Jakob Lorber - Het Grote Johannes Evangelie (deel 5)

«« 117 / 276 »»
[1] IK zeg: 'Zeker, -want wie in Mijn liefde is, is in alles wat van Mij uitgaat! Maar helemaal alleen vanuit Mijn liefde zul je Mij wel moeilijk als datgene herkennen, wat Ik ben! Want kijk, zeer veel houden kun je ook van je vrouwen omgekeerd jouw vrouw ook van jou; maar daarom zul jij voor je vrouw geen God zijn, noch je vrouw voor jou!
[2] Als je Mij alleen maar liefhebt als een zuiver, zij het ook zeer goed en verstandig mens en Ik jou eveneens, dan kunnen we aeonen jaren met elkaar omgaan, maar dan zul jij Mij evenmin als een God herkennen en begroeten als Ik jou, omdat je zeker geen God, maar slechts een schepsel van Hem bent.
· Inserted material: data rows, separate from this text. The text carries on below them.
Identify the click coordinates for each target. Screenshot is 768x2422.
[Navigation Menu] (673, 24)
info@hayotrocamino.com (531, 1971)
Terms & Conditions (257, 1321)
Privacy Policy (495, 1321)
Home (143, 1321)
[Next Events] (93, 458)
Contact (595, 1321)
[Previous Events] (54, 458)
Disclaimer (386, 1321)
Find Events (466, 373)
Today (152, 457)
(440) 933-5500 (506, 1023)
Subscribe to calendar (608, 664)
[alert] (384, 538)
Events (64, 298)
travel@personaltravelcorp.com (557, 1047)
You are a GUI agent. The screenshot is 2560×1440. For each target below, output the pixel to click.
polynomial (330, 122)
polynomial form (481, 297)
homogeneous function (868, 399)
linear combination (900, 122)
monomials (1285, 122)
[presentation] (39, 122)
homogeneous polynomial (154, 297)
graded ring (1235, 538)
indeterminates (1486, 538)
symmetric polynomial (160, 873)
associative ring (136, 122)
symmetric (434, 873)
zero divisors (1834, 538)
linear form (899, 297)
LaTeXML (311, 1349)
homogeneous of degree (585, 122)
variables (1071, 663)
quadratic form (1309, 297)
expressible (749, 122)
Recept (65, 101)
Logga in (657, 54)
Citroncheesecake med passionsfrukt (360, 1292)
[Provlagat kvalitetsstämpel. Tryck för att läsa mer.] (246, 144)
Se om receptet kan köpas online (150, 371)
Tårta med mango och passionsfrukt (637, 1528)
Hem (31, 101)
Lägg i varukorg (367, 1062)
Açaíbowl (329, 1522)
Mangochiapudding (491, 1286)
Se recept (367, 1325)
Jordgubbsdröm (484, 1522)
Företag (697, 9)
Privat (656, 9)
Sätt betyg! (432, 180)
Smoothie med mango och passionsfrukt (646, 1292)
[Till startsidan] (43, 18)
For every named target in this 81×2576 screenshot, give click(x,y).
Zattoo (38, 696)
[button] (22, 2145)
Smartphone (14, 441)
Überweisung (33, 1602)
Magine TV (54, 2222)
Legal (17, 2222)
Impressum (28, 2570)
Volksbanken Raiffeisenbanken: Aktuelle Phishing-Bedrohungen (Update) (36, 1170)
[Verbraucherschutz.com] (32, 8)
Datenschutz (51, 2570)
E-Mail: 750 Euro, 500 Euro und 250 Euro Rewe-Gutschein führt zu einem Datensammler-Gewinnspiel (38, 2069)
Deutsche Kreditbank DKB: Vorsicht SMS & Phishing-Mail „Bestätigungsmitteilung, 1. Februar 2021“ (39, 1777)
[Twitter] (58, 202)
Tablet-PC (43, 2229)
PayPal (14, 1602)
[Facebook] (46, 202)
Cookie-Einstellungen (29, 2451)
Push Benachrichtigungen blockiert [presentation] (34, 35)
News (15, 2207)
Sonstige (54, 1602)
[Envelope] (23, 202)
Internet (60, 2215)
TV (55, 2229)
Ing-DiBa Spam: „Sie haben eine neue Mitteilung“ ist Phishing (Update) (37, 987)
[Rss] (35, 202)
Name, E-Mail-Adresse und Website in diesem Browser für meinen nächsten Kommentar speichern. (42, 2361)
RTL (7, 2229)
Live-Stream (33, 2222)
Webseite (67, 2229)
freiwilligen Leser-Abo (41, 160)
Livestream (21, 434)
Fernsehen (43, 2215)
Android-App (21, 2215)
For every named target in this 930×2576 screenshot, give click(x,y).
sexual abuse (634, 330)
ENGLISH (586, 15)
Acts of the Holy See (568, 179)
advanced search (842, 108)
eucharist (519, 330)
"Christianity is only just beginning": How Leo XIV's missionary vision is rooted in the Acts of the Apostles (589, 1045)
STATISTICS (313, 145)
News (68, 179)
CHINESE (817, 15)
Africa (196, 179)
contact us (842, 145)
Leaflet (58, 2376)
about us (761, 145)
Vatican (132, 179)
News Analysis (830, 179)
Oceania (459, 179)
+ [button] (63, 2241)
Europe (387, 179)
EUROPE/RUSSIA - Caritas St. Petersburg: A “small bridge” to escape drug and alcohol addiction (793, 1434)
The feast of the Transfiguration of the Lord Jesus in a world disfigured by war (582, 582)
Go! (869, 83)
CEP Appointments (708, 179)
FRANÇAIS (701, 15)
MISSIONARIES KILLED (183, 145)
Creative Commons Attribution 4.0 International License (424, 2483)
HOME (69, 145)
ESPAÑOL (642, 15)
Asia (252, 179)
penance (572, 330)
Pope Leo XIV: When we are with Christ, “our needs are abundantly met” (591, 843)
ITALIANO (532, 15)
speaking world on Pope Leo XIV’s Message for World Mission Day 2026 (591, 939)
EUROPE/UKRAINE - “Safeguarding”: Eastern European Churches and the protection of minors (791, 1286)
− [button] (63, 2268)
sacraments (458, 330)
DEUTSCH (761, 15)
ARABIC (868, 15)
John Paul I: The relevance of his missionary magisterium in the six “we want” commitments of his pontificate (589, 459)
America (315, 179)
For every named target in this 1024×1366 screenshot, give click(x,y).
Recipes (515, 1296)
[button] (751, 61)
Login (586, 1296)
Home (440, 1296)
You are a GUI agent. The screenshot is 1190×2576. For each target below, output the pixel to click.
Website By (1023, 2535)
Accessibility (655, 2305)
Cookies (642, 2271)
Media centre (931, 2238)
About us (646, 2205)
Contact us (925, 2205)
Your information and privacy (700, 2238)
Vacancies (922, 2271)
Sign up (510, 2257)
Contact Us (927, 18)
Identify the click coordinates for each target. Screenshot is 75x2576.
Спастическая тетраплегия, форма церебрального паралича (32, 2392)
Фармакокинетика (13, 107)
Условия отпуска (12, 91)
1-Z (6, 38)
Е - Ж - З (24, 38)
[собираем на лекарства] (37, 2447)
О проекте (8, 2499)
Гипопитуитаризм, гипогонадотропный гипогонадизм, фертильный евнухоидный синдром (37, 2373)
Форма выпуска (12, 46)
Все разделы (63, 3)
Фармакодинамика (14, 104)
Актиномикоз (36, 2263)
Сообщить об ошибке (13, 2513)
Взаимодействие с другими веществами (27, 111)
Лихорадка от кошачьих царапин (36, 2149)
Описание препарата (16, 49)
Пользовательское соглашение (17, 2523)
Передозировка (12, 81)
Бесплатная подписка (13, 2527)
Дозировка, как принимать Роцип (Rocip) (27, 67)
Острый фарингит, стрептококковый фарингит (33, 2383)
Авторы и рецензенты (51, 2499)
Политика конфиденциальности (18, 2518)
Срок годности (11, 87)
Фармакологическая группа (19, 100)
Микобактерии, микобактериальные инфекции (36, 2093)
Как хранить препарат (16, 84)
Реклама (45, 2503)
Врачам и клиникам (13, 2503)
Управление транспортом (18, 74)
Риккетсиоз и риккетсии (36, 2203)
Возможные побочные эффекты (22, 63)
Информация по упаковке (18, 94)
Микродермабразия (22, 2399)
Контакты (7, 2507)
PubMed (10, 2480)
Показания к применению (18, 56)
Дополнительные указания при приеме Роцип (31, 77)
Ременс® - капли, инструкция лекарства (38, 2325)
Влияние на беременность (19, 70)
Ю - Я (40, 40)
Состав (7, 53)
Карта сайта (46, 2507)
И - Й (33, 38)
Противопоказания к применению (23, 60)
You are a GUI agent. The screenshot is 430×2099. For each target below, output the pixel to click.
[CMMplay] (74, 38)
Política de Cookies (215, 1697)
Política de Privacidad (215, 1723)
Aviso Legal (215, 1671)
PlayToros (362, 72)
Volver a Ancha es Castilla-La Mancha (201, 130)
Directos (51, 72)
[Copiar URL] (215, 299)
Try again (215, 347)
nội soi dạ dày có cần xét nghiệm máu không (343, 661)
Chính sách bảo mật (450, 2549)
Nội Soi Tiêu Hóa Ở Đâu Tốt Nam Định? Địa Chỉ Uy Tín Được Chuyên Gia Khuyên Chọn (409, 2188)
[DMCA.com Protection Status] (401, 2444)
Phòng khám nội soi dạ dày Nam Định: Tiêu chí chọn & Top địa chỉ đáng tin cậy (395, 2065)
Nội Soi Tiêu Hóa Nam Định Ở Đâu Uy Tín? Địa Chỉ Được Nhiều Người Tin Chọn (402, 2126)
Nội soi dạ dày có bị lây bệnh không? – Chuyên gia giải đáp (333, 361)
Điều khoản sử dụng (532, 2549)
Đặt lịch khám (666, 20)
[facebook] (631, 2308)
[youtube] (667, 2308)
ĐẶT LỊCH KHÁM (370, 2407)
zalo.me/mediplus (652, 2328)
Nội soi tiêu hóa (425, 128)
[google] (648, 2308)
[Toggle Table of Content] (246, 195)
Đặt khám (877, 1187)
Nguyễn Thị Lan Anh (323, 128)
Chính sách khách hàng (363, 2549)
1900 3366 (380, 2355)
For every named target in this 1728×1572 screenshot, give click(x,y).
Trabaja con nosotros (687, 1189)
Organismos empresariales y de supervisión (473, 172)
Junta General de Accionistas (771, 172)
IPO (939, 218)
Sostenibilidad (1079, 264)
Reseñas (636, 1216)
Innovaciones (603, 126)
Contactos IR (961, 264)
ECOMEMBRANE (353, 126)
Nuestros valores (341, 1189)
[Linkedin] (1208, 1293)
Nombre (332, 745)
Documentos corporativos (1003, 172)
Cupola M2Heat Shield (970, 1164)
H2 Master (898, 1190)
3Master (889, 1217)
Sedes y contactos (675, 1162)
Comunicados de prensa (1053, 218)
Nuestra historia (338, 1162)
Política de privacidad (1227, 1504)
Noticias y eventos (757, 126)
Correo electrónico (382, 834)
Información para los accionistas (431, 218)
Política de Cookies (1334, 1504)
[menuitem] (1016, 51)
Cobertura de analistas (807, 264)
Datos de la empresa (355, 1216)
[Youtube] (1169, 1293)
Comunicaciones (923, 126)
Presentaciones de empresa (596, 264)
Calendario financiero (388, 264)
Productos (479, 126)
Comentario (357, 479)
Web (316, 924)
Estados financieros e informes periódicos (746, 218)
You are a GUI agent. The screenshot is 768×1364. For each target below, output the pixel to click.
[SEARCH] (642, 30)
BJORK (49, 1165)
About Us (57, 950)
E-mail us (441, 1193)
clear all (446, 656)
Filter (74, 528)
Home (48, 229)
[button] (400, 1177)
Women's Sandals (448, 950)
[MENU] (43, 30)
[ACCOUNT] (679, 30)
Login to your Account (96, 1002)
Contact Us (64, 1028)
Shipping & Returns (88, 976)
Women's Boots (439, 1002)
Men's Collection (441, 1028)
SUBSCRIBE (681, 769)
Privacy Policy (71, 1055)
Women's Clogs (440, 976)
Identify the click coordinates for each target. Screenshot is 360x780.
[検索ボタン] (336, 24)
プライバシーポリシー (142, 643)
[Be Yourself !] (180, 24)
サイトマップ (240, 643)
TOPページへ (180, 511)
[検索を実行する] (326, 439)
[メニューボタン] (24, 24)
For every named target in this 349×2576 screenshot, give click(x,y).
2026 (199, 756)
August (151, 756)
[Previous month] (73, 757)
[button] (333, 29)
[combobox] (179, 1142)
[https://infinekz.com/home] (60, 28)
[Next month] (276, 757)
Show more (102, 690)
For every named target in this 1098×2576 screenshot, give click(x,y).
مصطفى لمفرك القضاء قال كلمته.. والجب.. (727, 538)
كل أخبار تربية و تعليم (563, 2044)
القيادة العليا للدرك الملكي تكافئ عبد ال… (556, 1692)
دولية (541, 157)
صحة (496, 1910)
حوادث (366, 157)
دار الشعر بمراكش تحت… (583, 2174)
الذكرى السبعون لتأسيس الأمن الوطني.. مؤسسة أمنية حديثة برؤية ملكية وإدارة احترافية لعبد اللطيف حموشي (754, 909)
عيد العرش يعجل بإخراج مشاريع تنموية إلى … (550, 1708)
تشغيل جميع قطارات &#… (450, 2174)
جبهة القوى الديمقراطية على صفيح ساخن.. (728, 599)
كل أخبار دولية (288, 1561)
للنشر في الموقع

[3] Wil je Mij echter als dat herkennen, wat Ik ben zoals Ik hier voor je sta, dan moet Ik Mij aan jou als zodanig kenbaar maken door woorden, spreken en daden. En als je Mij daardoor waarachtig hebt leren kennen, en door Mijn macht en Mijn wijsheid hebt leren inzien dat Ik kennelijk meer ben dan een puur goed en verstandig mens, dan pas zal je hart deemoedig voor Mij in het stof zinken en in deze terechte deemoed pas echt volop in liefde tot Mij ontbranden; en daarin zul je dan pas trouwen waar de levende reden vinden om Mij, je God en Schepper, boven alles lief te hebben. En wat voor jou geldt, geldt ook voor ieder ander mens.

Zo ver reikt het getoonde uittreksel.